DNA ploidy, serum prostate specific antigen, histological grade and immunohistochemistry as predictive parameters of lymph node metastases in T1-T3/M0 prostatic adenocarcinoma.

Abstract

To evaluate whether DNA ploidy and immunohistochemistry performed in primary prostatic carcinoma specimens give predictive information on regional lymph node metastasis in addition to T category, histological grade and serum prostate specific antigen (PSA). Pre-treatment TURP specimens from 80 patients with prostatic carcinoma T0-T3/M0 disease were retrospectively evaluated by means of DNA ploidy and histological grade, and immunostaining for PSA, prostatic acid phosphatase (PAP), neuron-specific enolase (NSE) and p53 protein. Pelvic lymph node dissection was performed in all patients.
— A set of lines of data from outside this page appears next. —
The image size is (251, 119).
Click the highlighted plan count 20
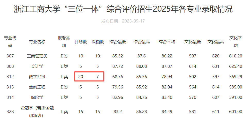pyautogui.click(x=81, y=77)
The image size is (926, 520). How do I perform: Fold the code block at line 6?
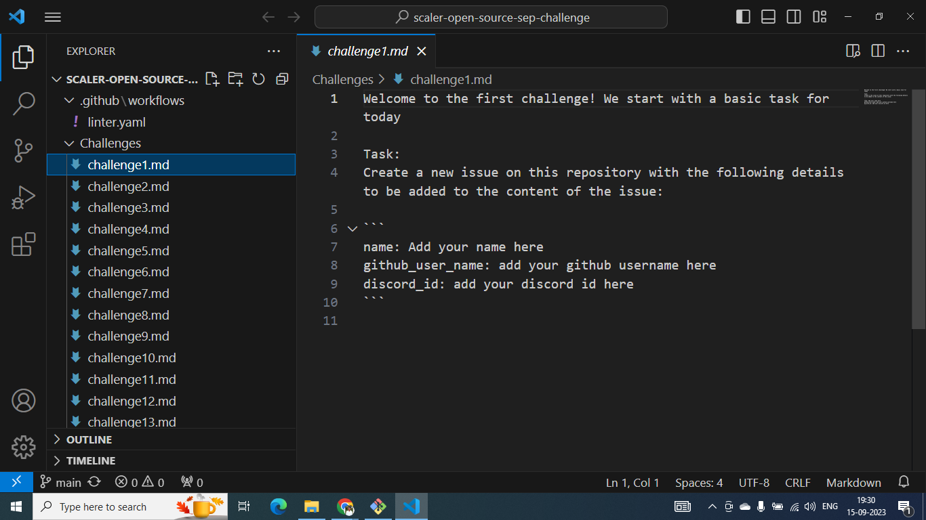[352, 228]
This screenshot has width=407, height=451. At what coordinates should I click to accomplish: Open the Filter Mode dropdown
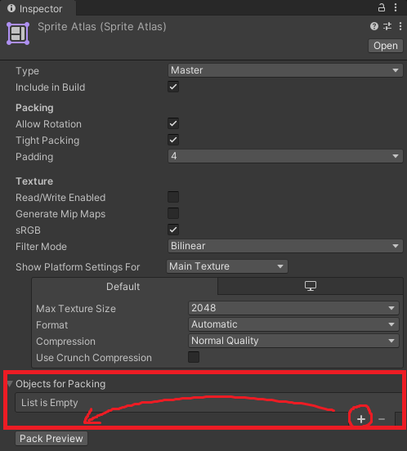(285, 246)
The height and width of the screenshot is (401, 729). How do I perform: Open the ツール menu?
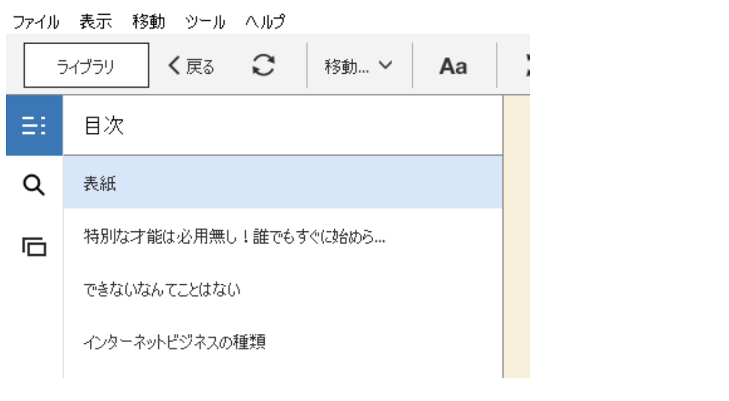tap(205, 22)
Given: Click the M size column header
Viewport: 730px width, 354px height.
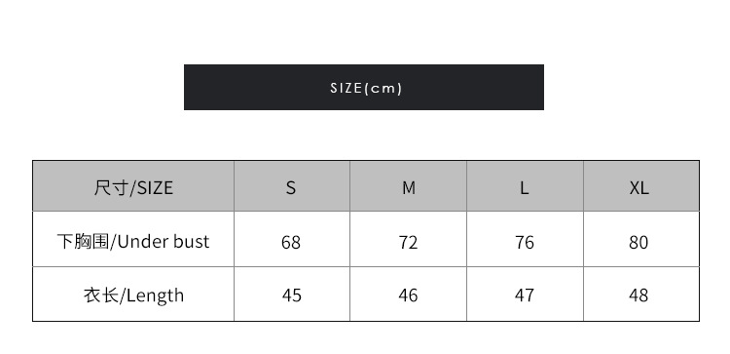Looking at the screenshot, I should tap(408, 186).
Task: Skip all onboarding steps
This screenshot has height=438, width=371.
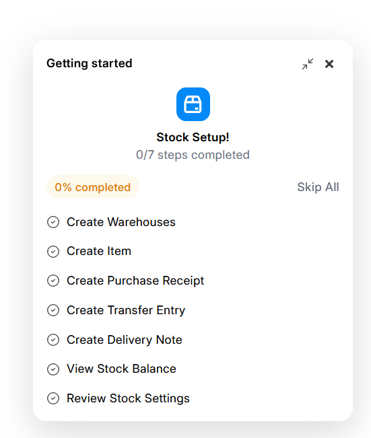Action: pos(318,187)
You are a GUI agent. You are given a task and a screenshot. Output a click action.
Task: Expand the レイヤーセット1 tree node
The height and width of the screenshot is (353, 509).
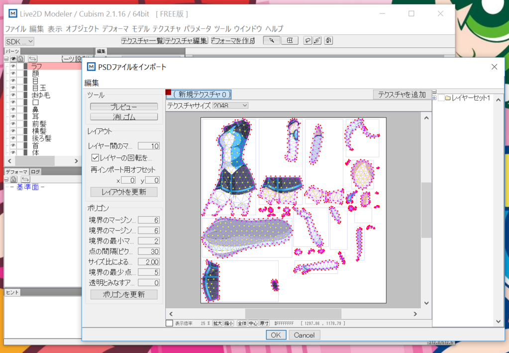click(x=435, y=98)
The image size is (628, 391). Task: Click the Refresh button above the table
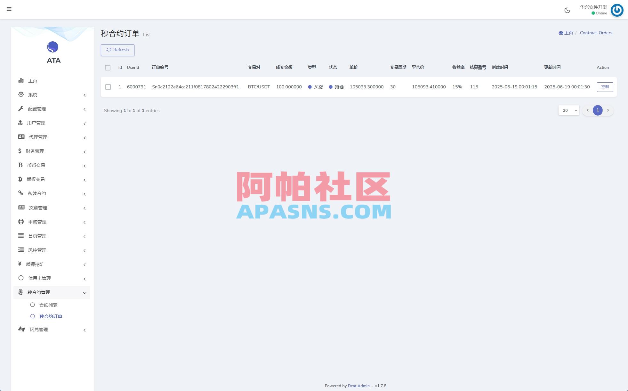point(117,50)
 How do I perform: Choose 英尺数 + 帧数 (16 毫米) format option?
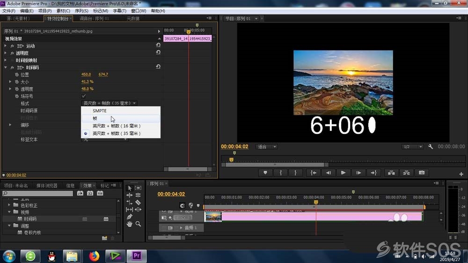pyautogui.click(x=117, y=126)
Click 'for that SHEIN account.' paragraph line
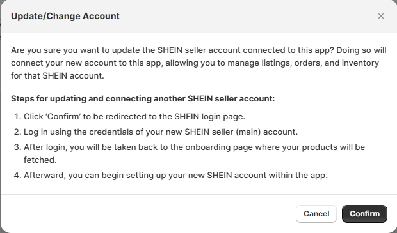397x233 pixels. pyautogui.click(x=58, y=76)
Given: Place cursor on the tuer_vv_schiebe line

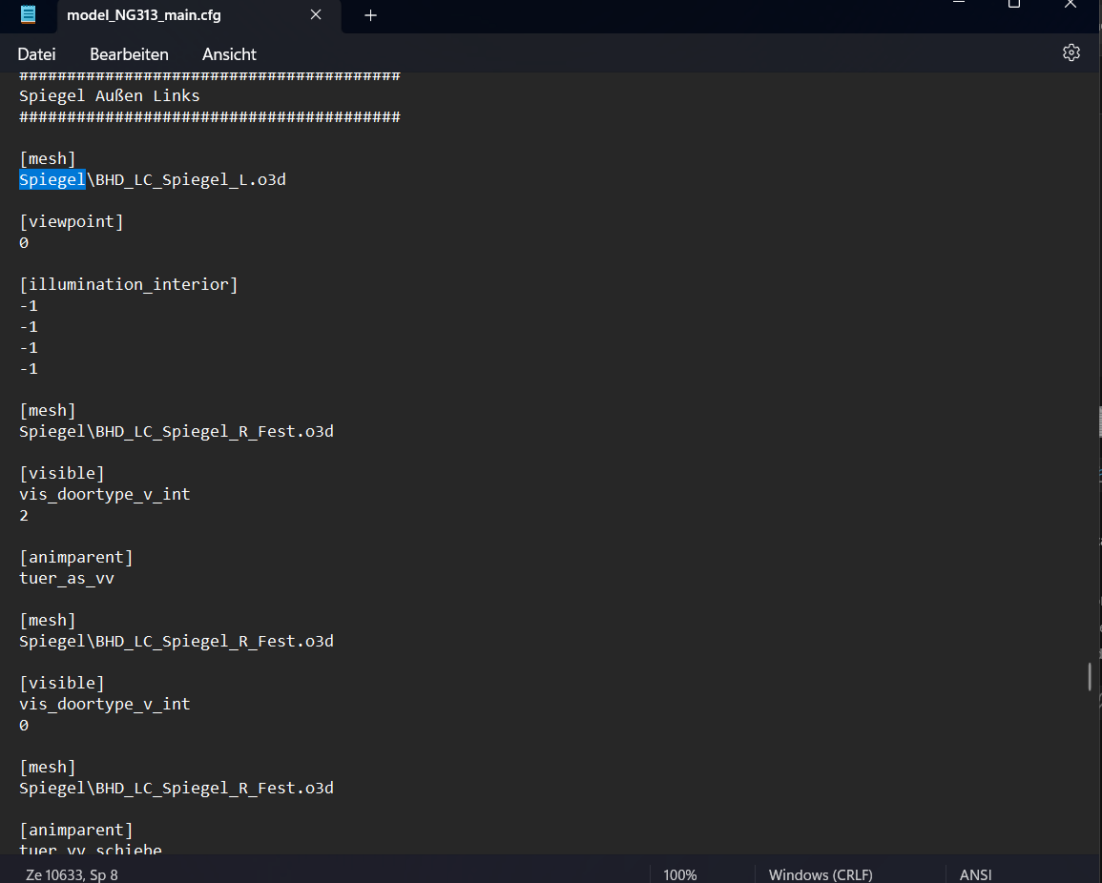Looking at the screenshot, I should pos(91,850).
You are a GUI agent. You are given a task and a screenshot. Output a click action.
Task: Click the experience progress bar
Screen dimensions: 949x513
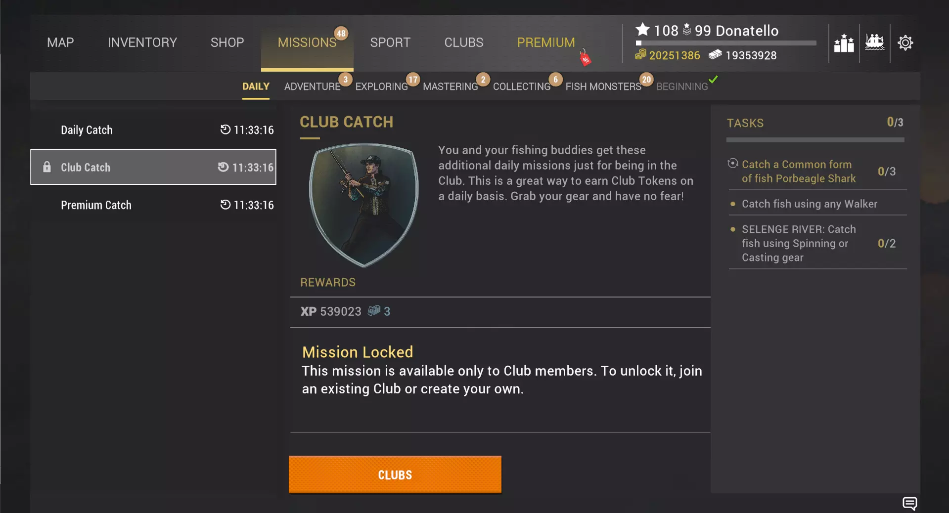pos(726,43)
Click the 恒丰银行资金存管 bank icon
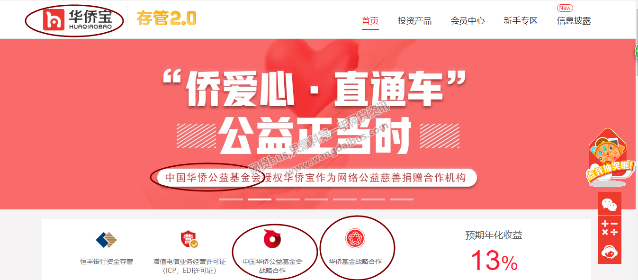The image size is (638, 280). (x=107, y=240)
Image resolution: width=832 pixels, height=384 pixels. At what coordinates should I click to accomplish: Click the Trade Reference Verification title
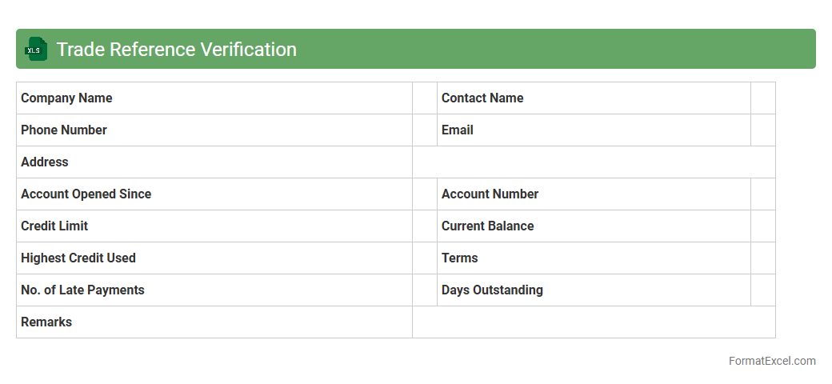[x=176, y=50]
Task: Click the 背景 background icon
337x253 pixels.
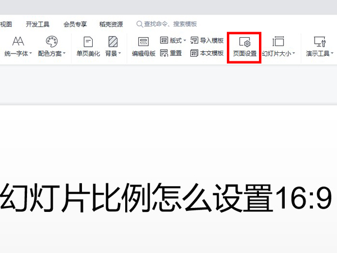Action: click(x=113, y=42)
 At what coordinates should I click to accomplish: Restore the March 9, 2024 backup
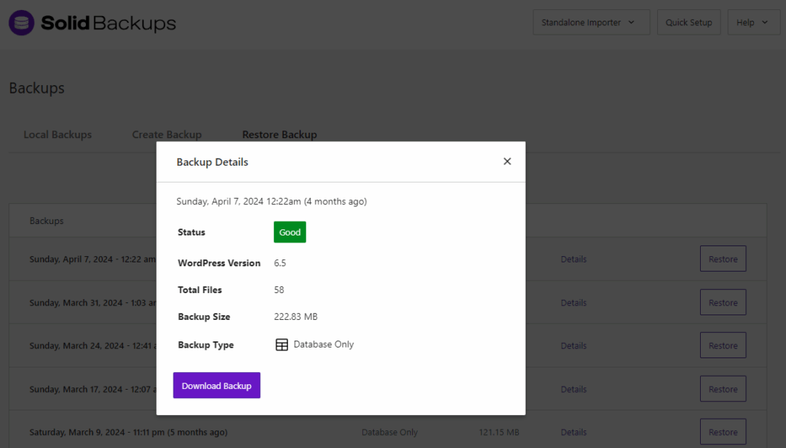[x=722, y=433]
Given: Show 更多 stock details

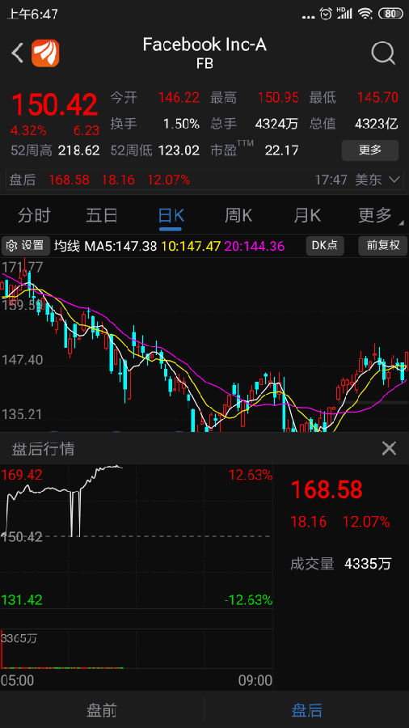Looking at the screenshot, I should click(x=370, y=150).
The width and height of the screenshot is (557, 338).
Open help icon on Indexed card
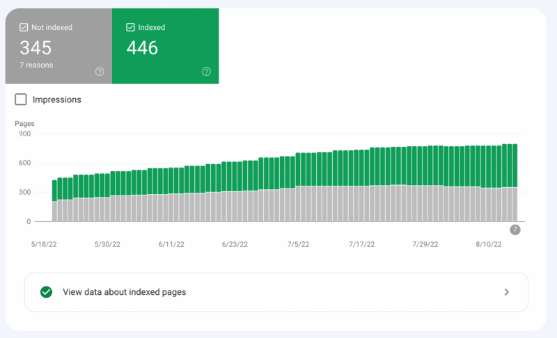pyautogui.click(x=206, y=71)
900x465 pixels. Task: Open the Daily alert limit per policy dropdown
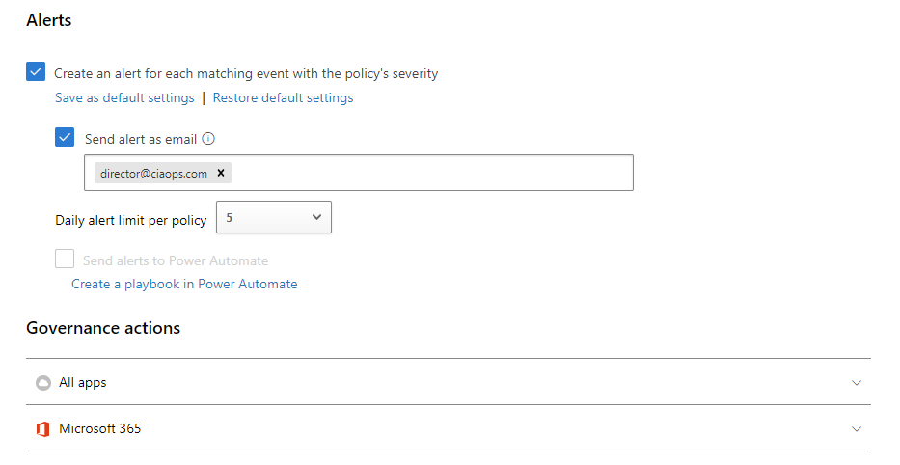click(273, 218)
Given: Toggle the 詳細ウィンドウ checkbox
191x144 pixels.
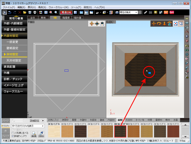Looking at the screenshot, I should tap(13, 136).
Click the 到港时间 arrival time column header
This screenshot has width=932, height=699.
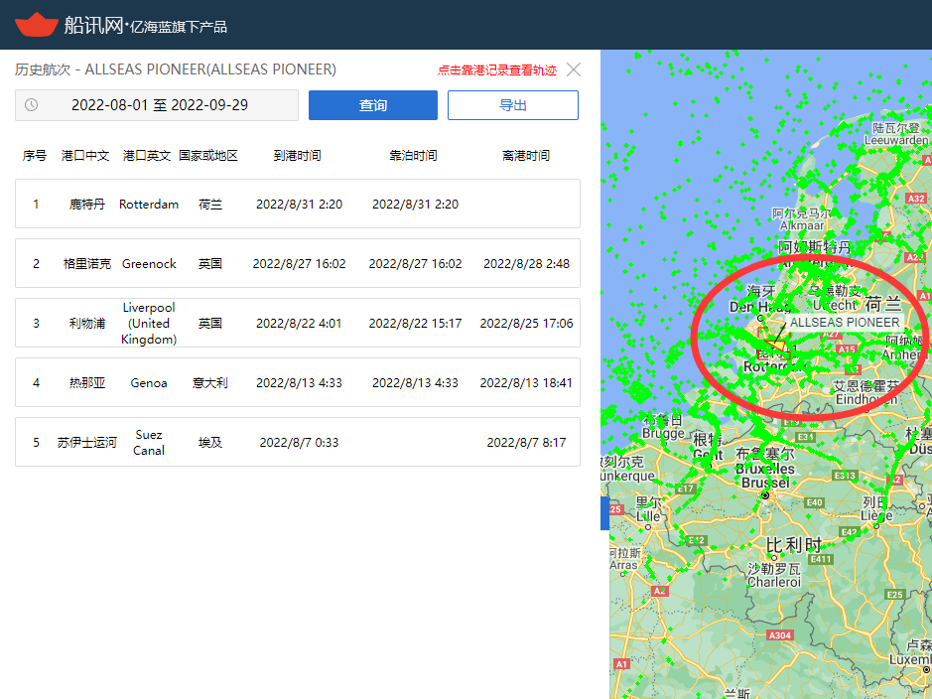tap(297, 156)
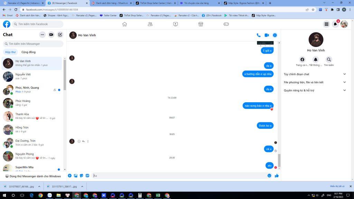Open the emoji picker in message box
Image resolution: width=354 pixels, height=199 pixels.
pyautogui.click(x=269, y=176)
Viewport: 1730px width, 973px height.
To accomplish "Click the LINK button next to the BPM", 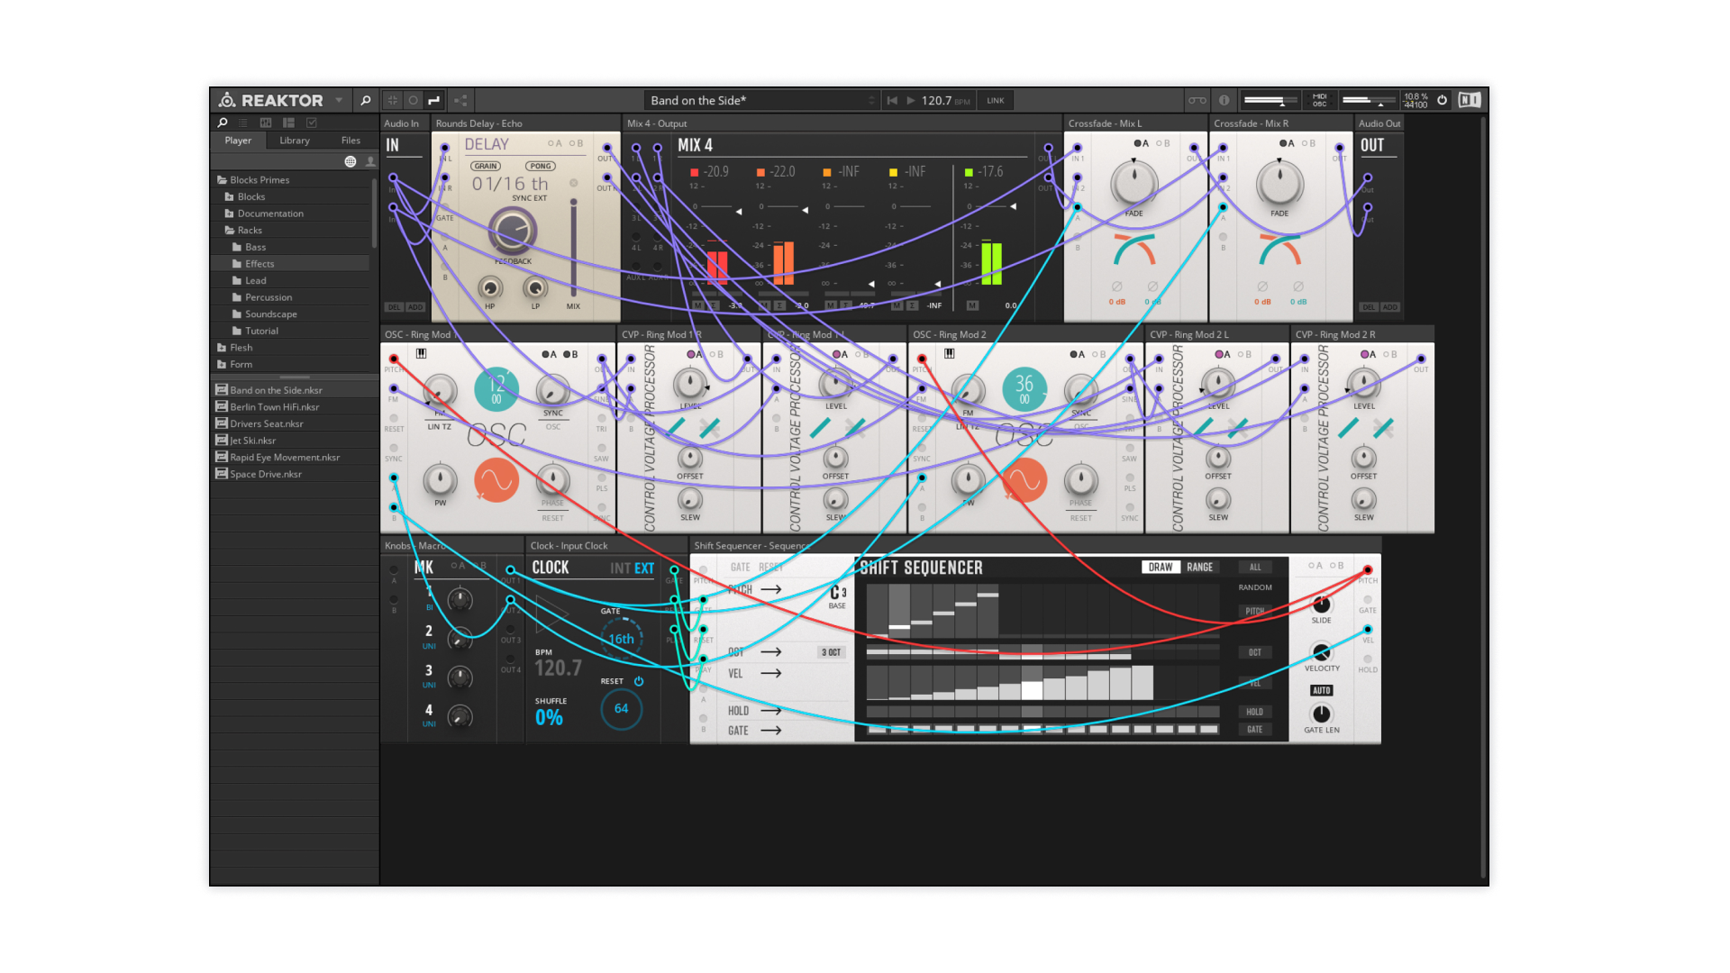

Serum PSA was determined in 76 of the 80 patients before pelvic staging lymphadenectomy. Thirty-two (40%) of the 80 patients had pN+ disease. Thirty-six patients (46%) had serum PSA values below the upper reference limit (< or = 10 micrograms/L). By univariate analysis the pN category correlated with the serum PSA level (P < 0.001), histological grade (P < 0.001), tissue PSA (P < 0.001), tissue PAP (P < 0.04), T category (P < 0.005) and DNA ploidy (P < 0.02). Multivariate analysis revealed that the serum PSA level was the most powerful independent prognosticator, followed by the T category, tissue PAP and tissue PSA. Histological grade and DNA ploidy did not reach the level of significance in the multivariate analysis. These data suggest that tissue PAP and tissue PSA predict the pN status in patients with T0-T3/M0 prostate carcinoma, in addition to serum PSA and T category. Neuroendocrine differentiation and p53 protein seem to have no predictive ability.